WHAT TO PRODUCE :: Count how many lines in the items below contain the word "Open". Reply with the number only.

DATA RECORDS ::
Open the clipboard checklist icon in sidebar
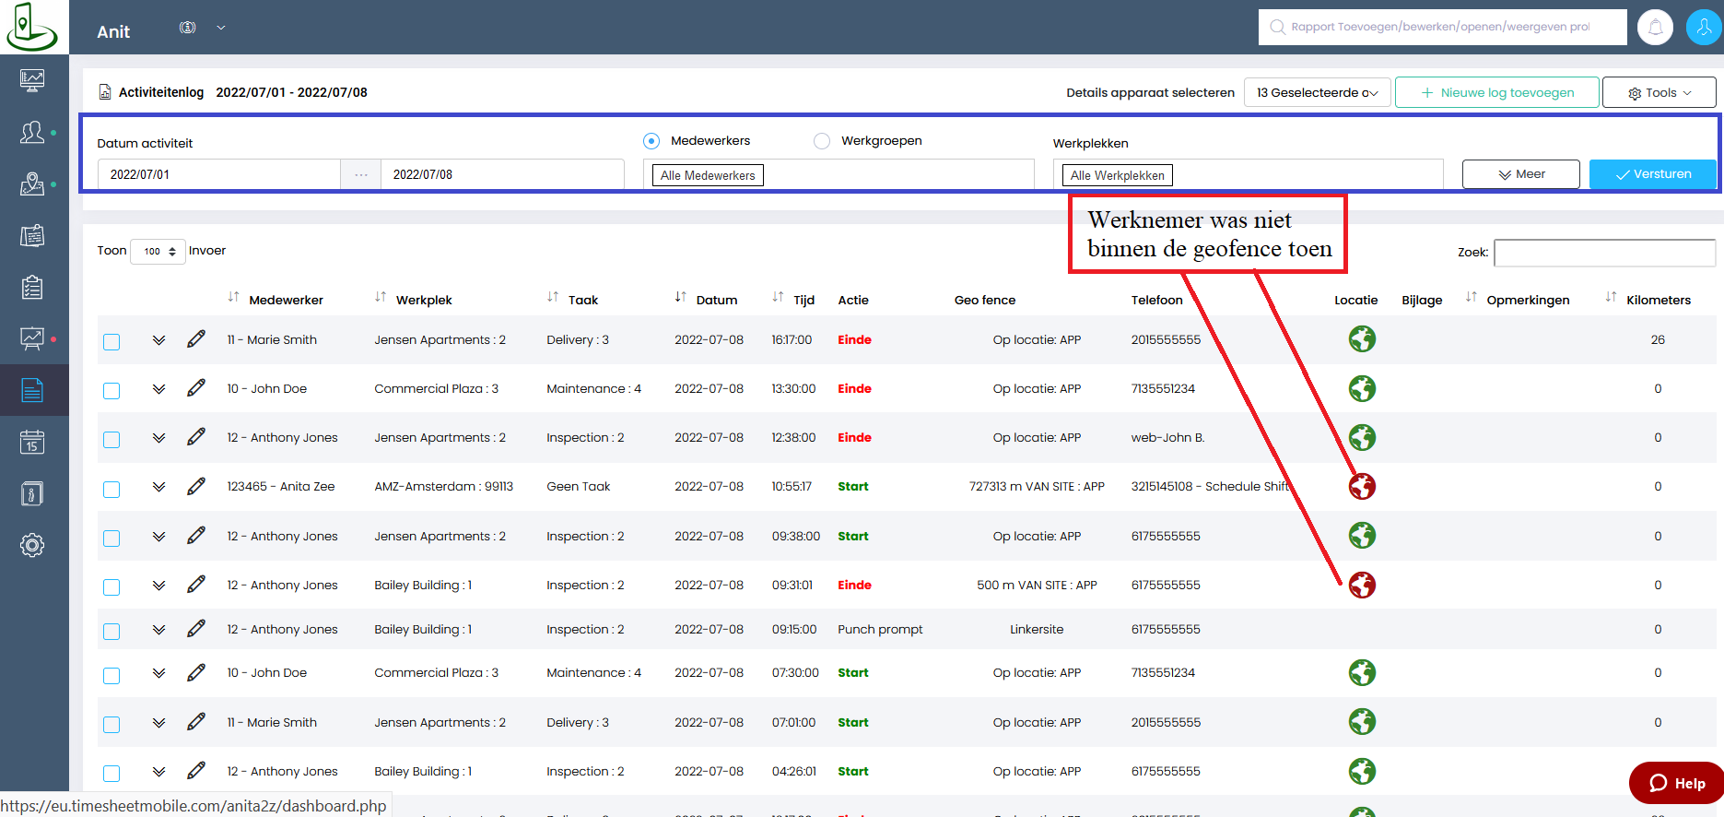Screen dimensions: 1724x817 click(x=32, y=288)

...

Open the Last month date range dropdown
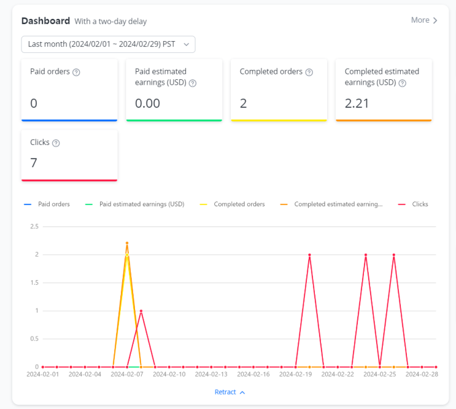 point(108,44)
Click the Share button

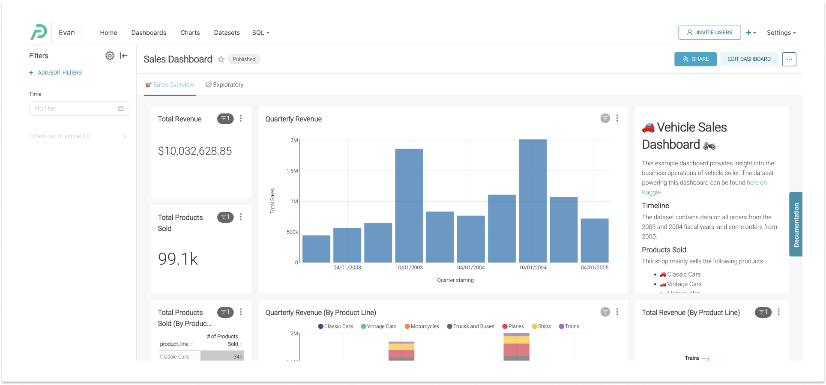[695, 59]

---

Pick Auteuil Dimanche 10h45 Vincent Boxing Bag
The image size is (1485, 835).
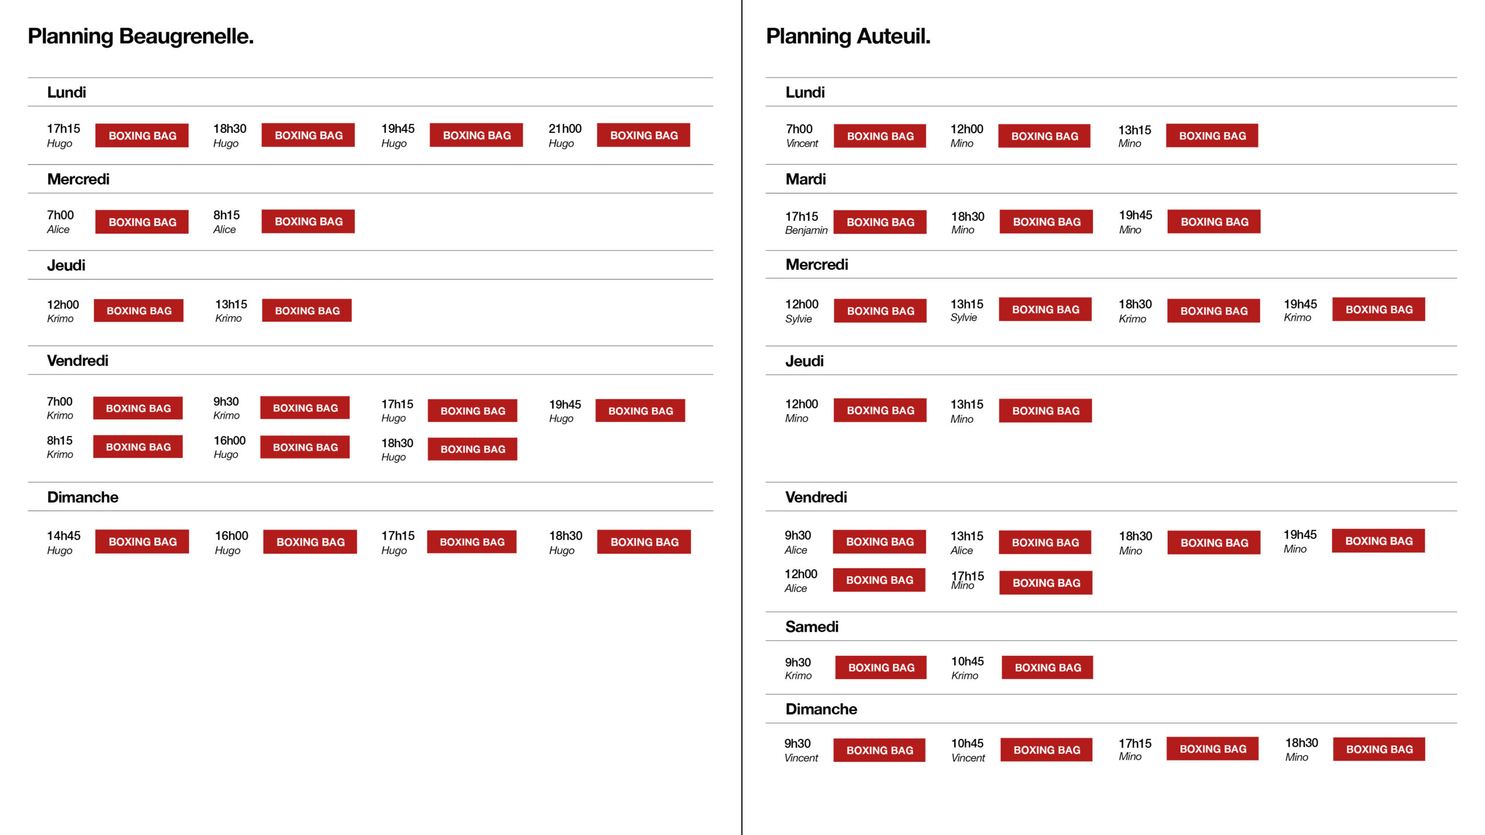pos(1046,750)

EXERCISE RESPONSE :: 2